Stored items
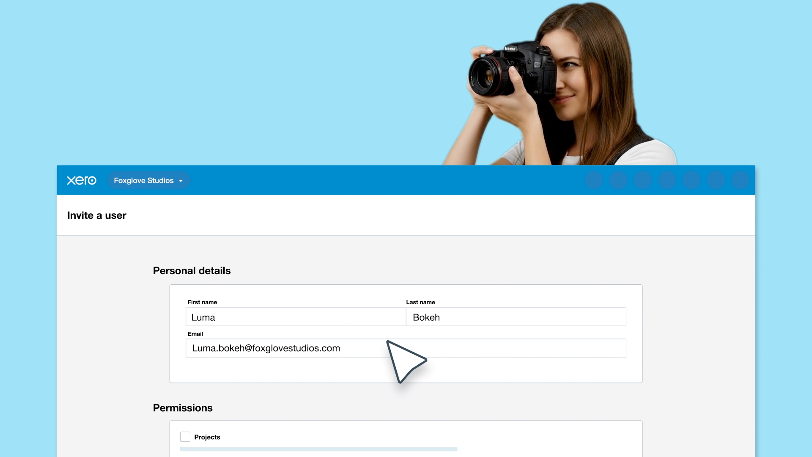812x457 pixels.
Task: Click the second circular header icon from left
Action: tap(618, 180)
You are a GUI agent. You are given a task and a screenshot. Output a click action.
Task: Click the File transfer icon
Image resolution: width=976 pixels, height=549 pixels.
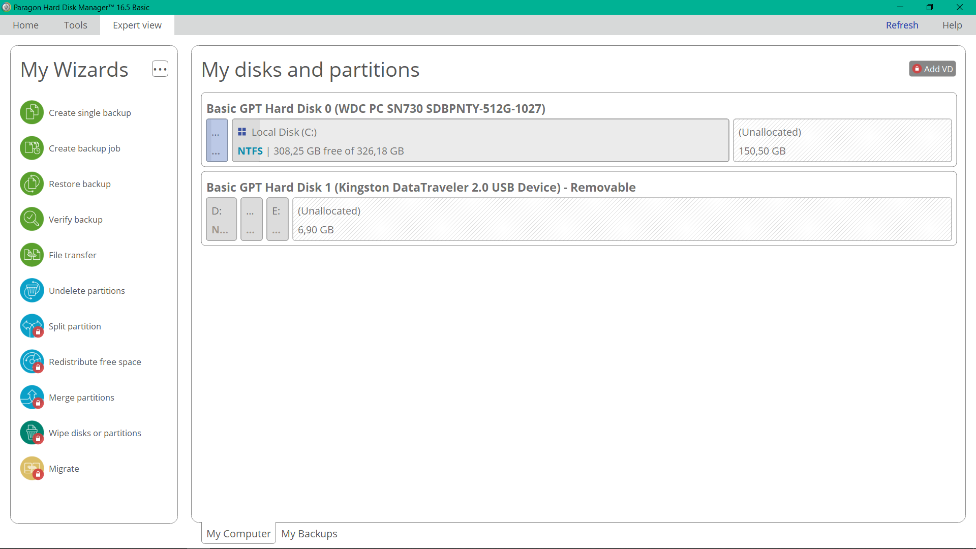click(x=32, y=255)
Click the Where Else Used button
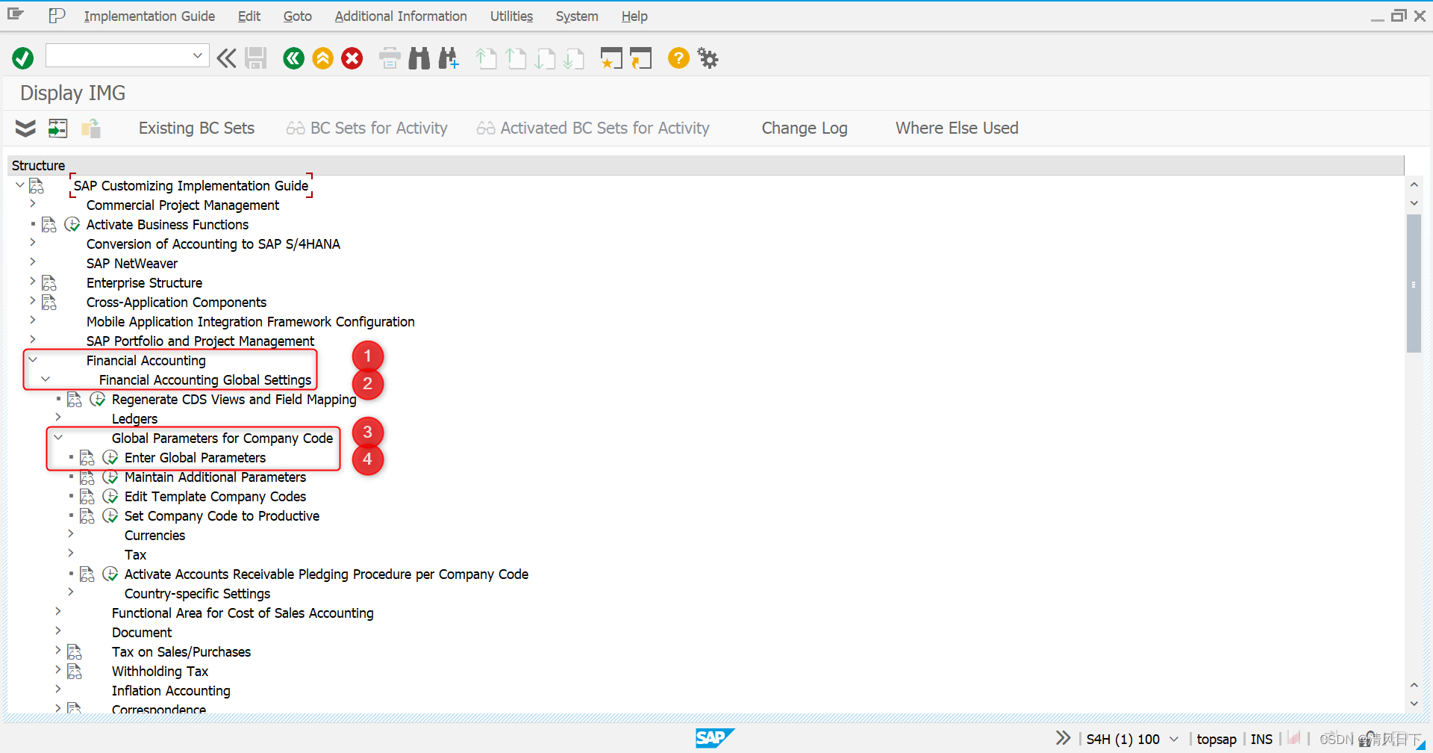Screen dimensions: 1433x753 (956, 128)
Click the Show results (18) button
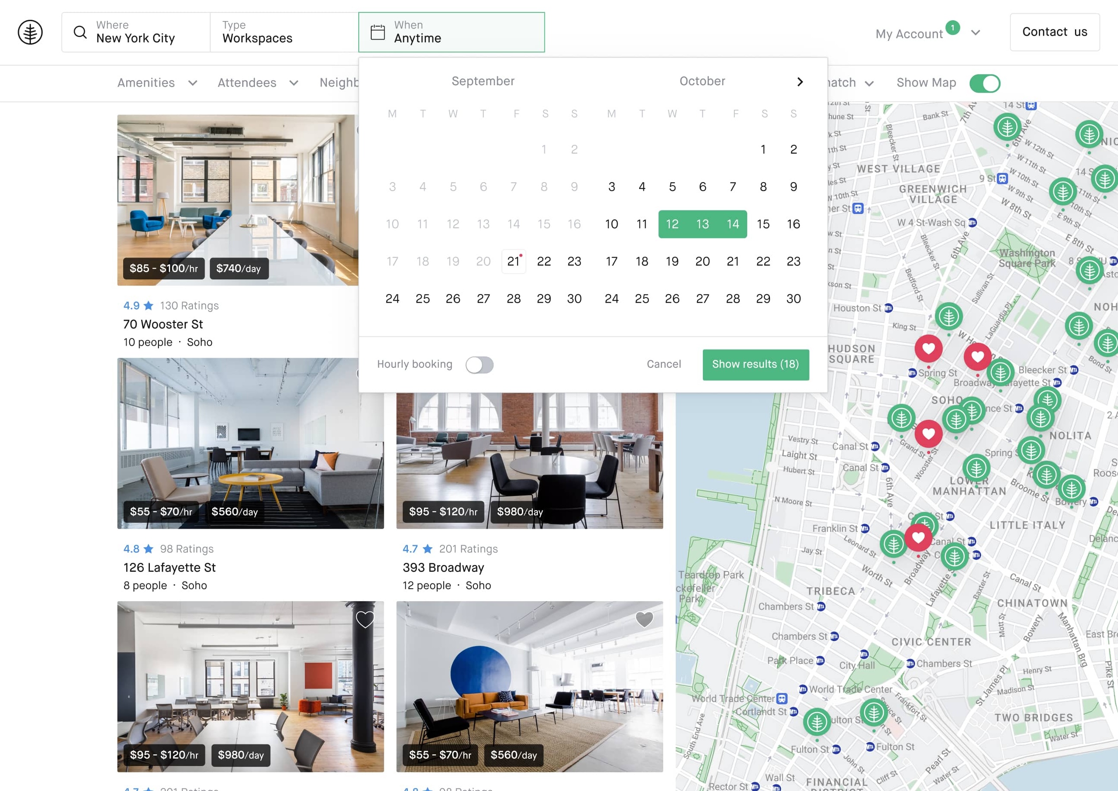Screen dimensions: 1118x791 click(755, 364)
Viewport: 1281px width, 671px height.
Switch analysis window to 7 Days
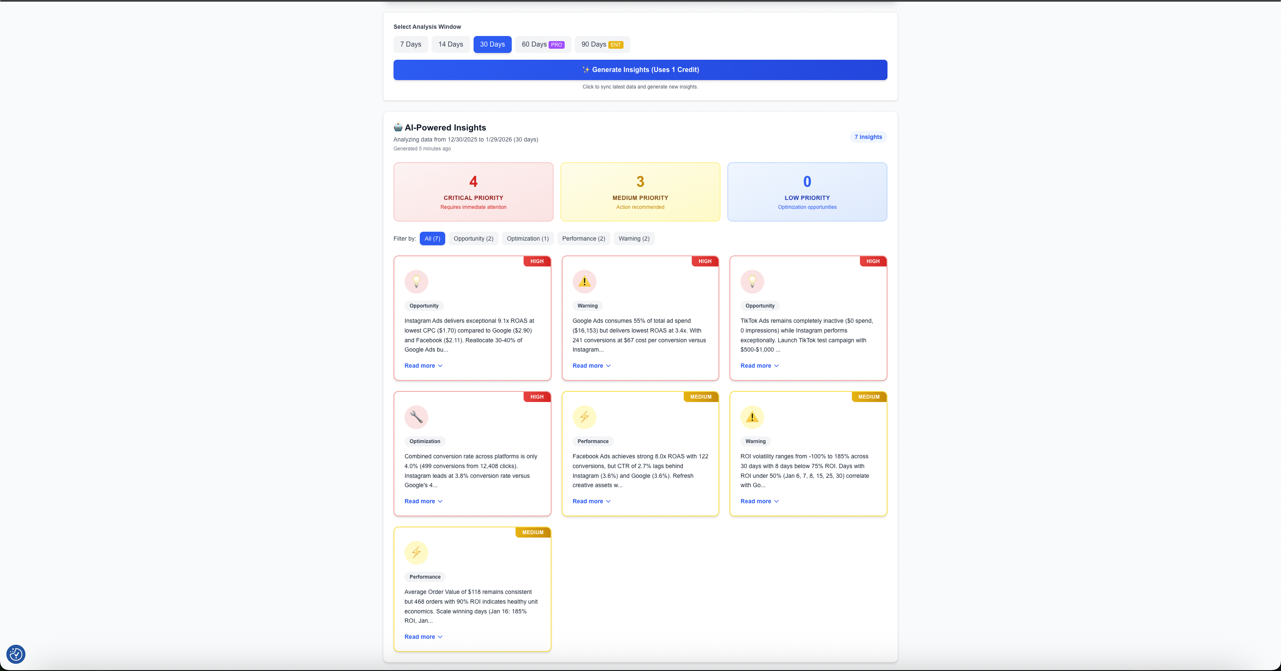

EXERCISE DESCRIPTION = Pictures are not part of the copy. Output only the lines from the one with "You are a GUI" through the final line of the records, exactly as given.

REPLY TO THE TASK =
You are a GUI agent. You are given a task and a screenshot. Output a click action.
Task: Click the File transfer icon
Image resolution: width=976 pixels, height=549 pixels.
click(x=32, y=255)
Click the Where Else Used button
Screen dimensions: 1433x753 (956, 128)
Click the Show results (18) button
Screen dimensions: 1118x791 click(755, 364)
Viewport: 1281px width, 671px height.
Switch analysis window to 7 Days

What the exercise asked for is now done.